§ DATA RECORDS:
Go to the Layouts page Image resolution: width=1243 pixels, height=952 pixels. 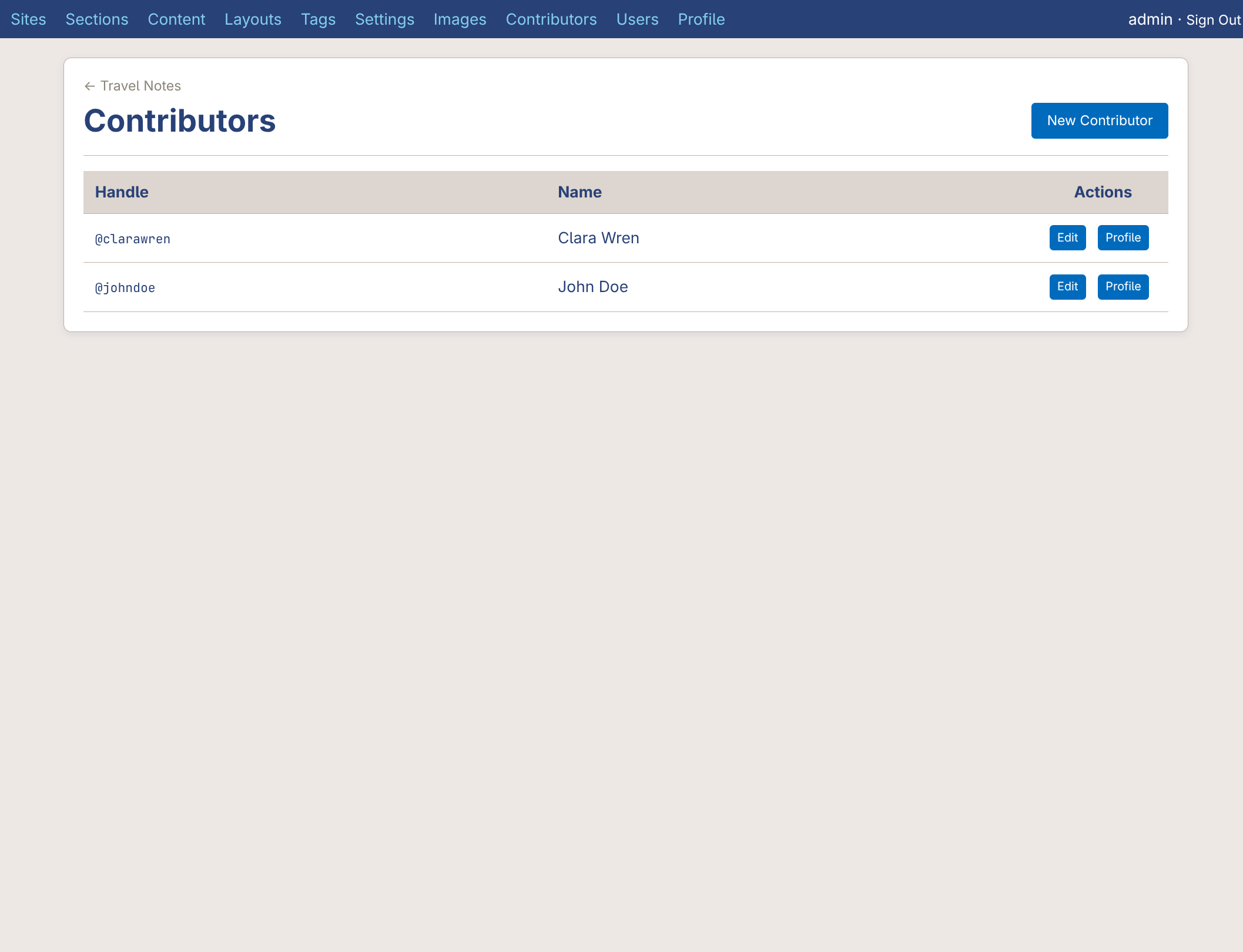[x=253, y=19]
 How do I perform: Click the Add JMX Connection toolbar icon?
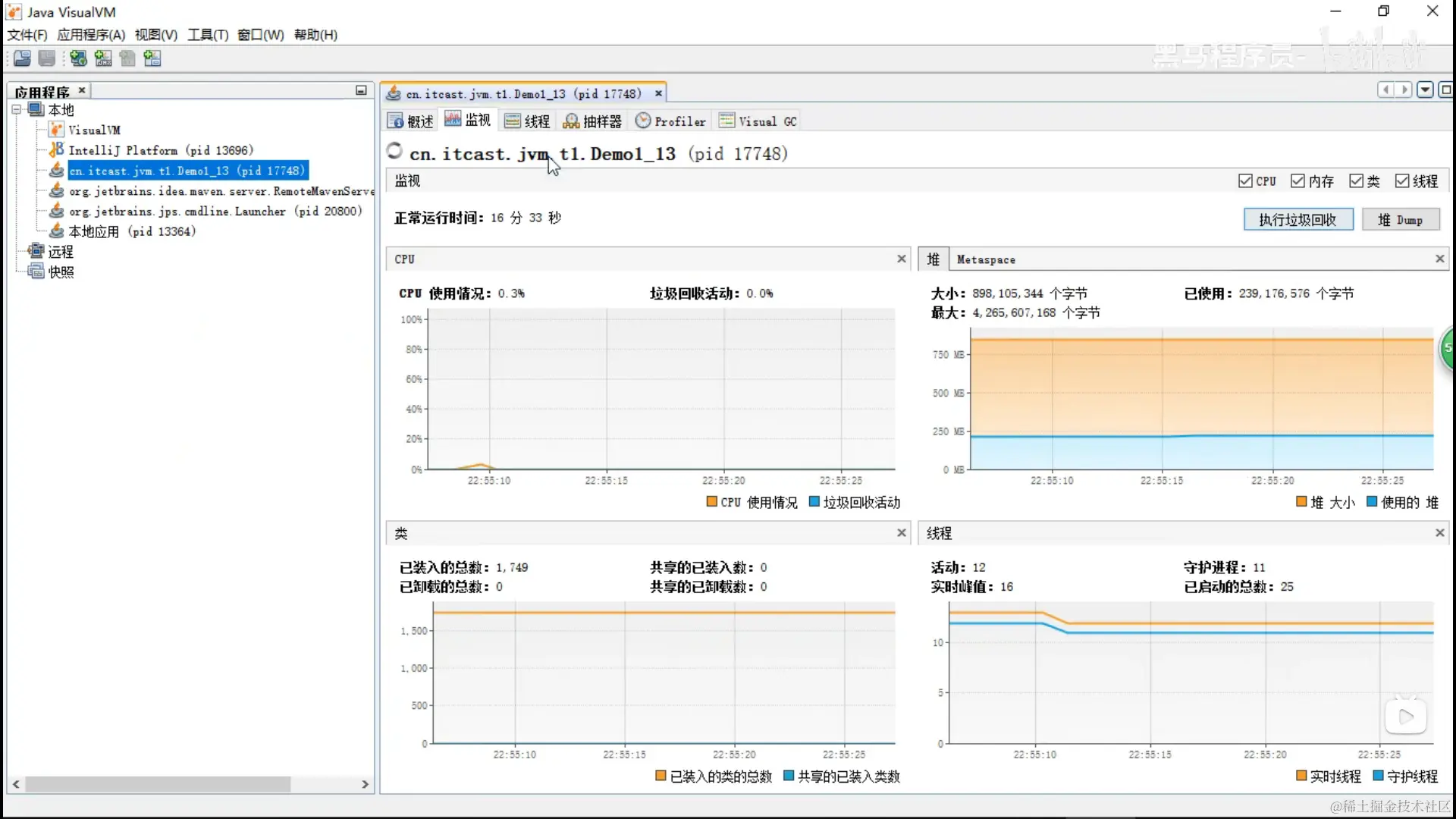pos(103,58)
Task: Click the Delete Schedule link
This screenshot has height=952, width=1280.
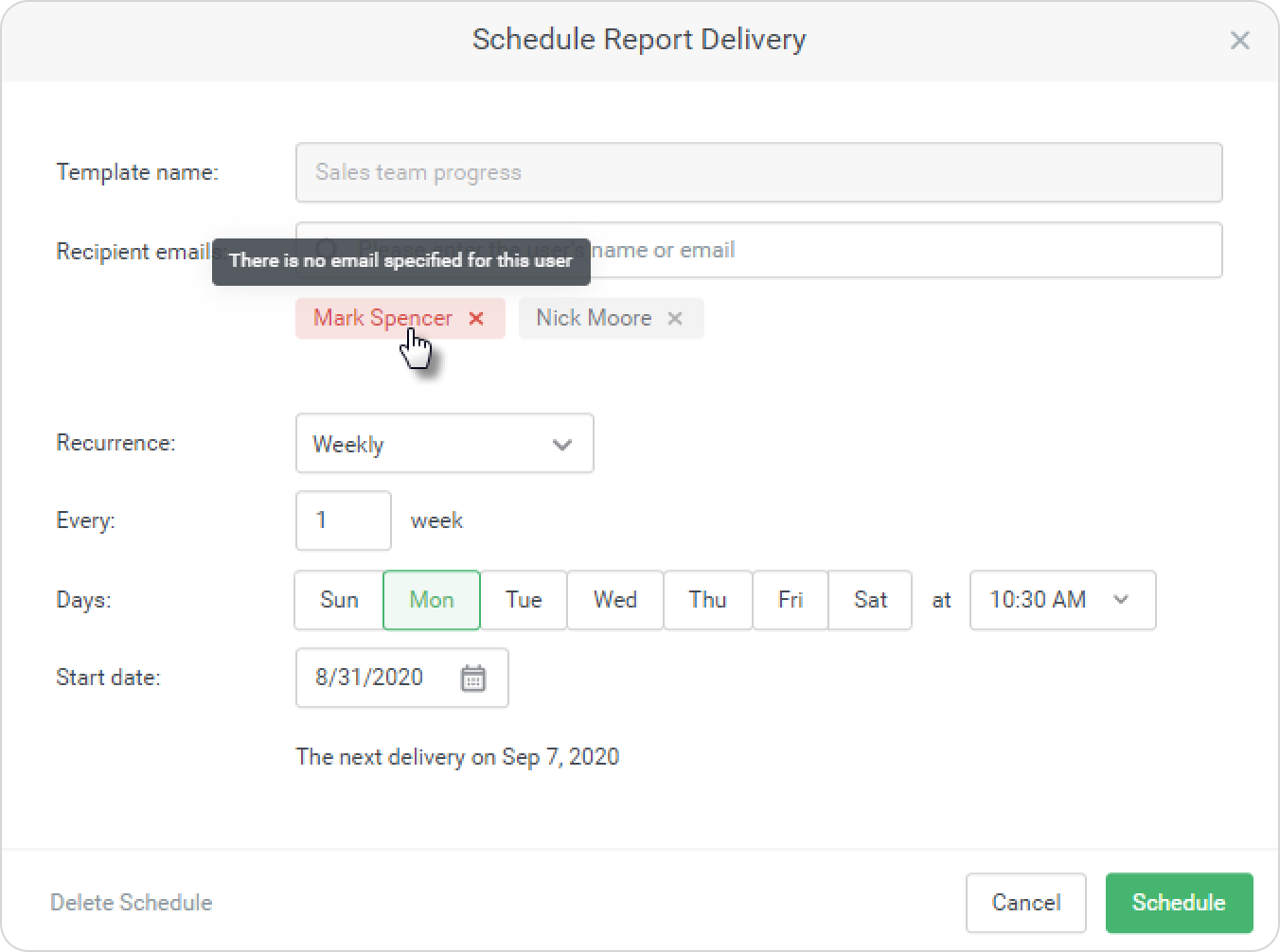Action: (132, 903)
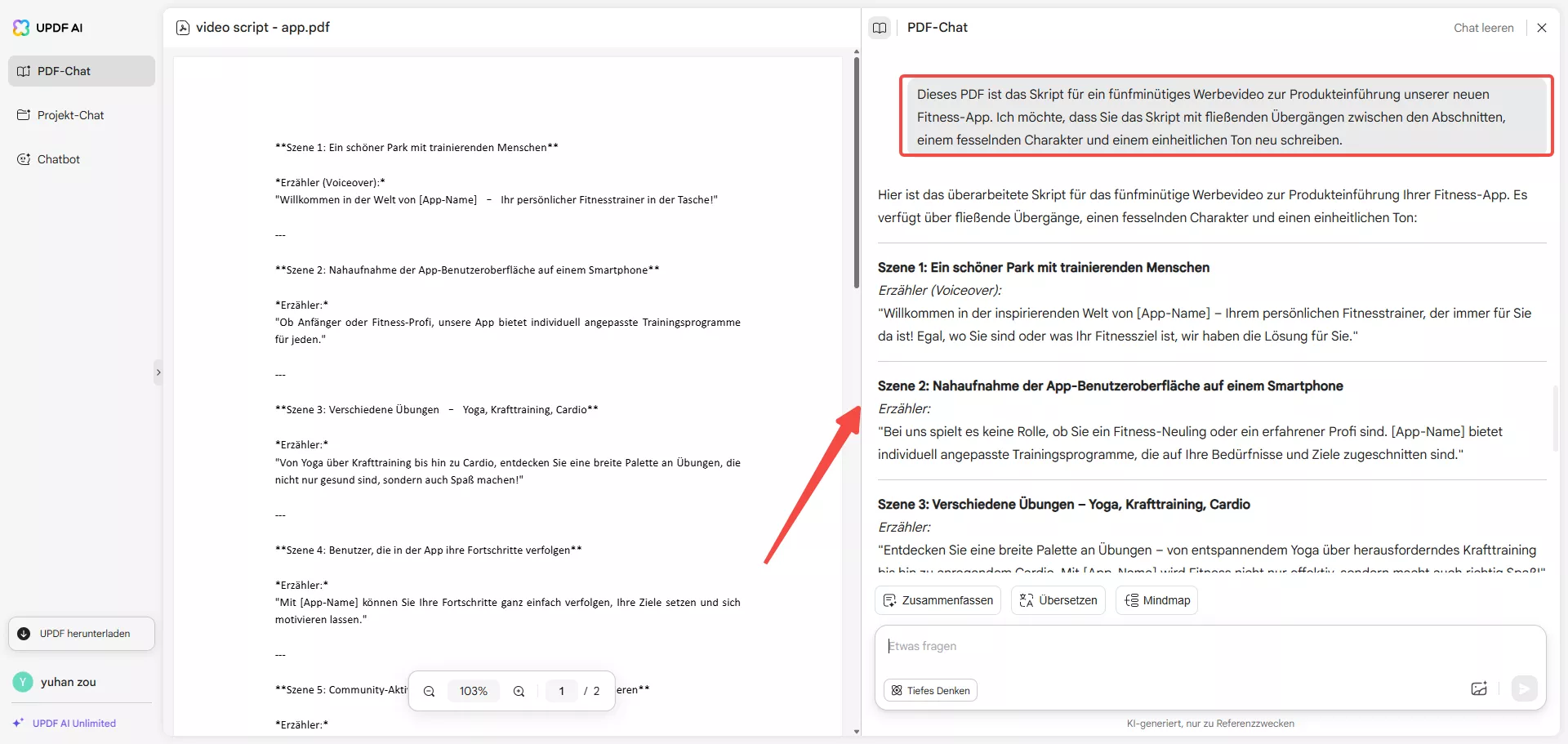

§ GIVEN EXERCISE: Pull out every line of the entries above that contains the word "Click", matching case exactly.

§ TASK RESULT:
 How do I perform: Click the Add JMX Connection toolbar icon?
Task: Click the Delete Schedule link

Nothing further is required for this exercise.